Monday, January 23, 2017

Are you being served? Omission claim based on "virtualized" server survives

Schellenbach v. GoDaddy.com LLC, 2017 WL 192920, No. CV-16-00746 (D. Ariz. Jan. 18, 2017)

In 2014, GoDaddy issued a press release titled “GoDaddy Launches New Dedicated and VPS Servers with Added Support for Designers and Developers.” Plaintiffs are website designers based in Los Angeles. They bought a “Dedicated Server” hosting plan maintained by Defendant. Plaintiffs allege that, after experiencing “crippling performance issues relating to the server[,]” they hired an independent server expert to diagnose and resolve those issues. They learned that they were actually being provided with a virtualized server, and alleged that they were deceived by GoDaddy’s failure to disclose this.  They brought claims for fraudulent concealment under Arizona law, negligent misrepresentation under California law, violations of the Arizona Consumer Fraud Act (“ACFA”), and violations of California’s FAL and UCL.

The court considered printouts from GoDaddy’s website that were incorporated in the complaint.  GoDaddy argued that one page’s identification of the Dedicated Server as a “single-tenant VM” constituted a clear disclaimer of the virtualized nature of the server. However, GoDaddy didn’t show that plaintiffs or other members of the public understood “VM,” and also the page was from a time after plaintiffs allegedly stopped using the service.

GoDaddy argued that the ACFA claim was barred by a one-year statute of limitations, but the discovery rule applied, and that couldn’t be sorted out on a motion to dismiss. 

GoDaddy then argued that it didn’t have any duty to disclose.  However, the ACFA itself imposes a duty “to refrain from an omission of any material fact with intent that others rely thereon.”  The virtual nature of the “dedicated server” was plausibly a material fact, and plaintiffs sufficiently alleged intentional concealment and reliance.  This also preserved the claim for fraudulent concealment under Arizona law.

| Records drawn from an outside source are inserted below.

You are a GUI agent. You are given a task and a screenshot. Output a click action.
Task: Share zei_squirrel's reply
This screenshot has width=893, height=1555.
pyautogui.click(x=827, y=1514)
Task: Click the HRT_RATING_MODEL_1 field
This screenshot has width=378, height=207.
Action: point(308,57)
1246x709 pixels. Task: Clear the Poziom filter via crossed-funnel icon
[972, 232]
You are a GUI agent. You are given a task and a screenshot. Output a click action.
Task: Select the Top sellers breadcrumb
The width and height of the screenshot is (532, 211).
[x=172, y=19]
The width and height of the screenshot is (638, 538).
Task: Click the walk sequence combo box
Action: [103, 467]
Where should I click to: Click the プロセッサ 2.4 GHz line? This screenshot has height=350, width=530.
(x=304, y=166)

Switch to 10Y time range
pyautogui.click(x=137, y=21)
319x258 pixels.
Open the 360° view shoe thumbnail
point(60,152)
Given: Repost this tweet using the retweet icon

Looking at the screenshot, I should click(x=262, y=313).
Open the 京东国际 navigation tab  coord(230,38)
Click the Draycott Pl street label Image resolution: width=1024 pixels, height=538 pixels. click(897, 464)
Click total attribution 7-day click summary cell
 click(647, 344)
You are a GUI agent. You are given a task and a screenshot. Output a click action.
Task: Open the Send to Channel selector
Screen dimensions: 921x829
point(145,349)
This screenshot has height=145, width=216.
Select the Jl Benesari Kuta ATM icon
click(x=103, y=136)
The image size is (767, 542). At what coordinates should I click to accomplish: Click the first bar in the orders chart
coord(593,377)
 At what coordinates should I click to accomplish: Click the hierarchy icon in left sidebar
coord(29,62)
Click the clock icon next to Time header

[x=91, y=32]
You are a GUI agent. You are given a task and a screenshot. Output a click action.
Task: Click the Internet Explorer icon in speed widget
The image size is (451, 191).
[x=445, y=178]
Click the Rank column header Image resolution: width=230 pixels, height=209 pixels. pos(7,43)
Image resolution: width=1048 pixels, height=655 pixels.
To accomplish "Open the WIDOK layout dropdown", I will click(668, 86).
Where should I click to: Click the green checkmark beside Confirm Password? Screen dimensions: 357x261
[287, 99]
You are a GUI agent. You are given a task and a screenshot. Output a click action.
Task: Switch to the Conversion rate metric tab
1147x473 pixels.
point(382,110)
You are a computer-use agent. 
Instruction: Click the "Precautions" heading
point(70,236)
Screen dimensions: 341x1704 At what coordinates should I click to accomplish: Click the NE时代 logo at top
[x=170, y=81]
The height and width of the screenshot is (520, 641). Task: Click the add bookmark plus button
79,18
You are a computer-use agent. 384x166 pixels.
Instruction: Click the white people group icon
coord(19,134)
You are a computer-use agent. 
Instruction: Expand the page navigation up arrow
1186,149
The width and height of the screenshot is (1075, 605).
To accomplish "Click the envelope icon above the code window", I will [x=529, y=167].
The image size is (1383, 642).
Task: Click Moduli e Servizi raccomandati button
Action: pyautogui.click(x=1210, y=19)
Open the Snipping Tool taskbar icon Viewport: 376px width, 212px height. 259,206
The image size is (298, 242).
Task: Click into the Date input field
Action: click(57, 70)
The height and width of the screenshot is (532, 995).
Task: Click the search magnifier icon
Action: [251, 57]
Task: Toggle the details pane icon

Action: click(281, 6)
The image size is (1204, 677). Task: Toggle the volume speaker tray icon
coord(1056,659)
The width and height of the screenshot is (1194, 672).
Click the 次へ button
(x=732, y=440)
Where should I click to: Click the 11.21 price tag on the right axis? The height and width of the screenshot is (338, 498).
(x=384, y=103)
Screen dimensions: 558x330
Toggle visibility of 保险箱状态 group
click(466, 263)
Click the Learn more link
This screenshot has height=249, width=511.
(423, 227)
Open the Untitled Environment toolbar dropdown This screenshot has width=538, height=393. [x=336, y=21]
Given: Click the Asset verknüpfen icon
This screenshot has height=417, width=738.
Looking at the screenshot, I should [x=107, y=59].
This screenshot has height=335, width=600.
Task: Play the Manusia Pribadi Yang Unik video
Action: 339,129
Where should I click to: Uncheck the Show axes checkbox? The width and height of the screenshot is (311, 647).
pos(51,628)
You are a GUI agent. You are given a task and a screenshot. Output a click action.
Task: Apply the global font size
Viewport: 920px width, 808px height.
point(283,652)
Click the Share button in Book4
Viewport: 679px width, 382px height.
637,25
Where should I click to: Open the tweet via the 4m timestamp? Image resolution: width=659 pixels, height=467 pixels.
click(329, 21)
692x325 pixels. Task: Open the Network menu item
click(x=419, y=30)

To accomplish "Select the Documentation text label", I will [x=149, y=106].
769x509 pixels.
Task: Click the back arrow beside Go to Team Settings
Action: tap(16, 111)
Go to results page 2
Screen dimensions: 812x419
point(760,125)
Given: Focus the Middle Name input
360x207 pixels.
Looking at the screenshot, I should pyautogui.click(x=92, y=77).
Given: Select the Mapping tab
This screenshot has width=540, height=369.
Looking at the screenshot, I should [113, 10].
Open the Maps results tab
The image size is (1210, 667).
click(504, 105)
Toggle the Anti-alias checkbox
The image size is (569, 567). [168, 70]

However, the California negligent misrepresentation claim was dismissed, because that required a positive assertion; an implied assertion or omission wasn’t enough.


FAL and UCL: The California courts have, though not with consistency, identified four circumstances in which an omission may constitute actionable fraud: “(1) when the defendant is in a fiduciary relationship with the plaintiff; (2) when the defendant had exclusive knowledge of material facts not known to the plaintiff; (3) when the defendant actively conceals a material fact from the plaintiff; and (4) when the defendant makes partial representations but also suppresses some material facts.”  The court found that (2), GoDaddy’s exclusive knowledge, plausibly applied here.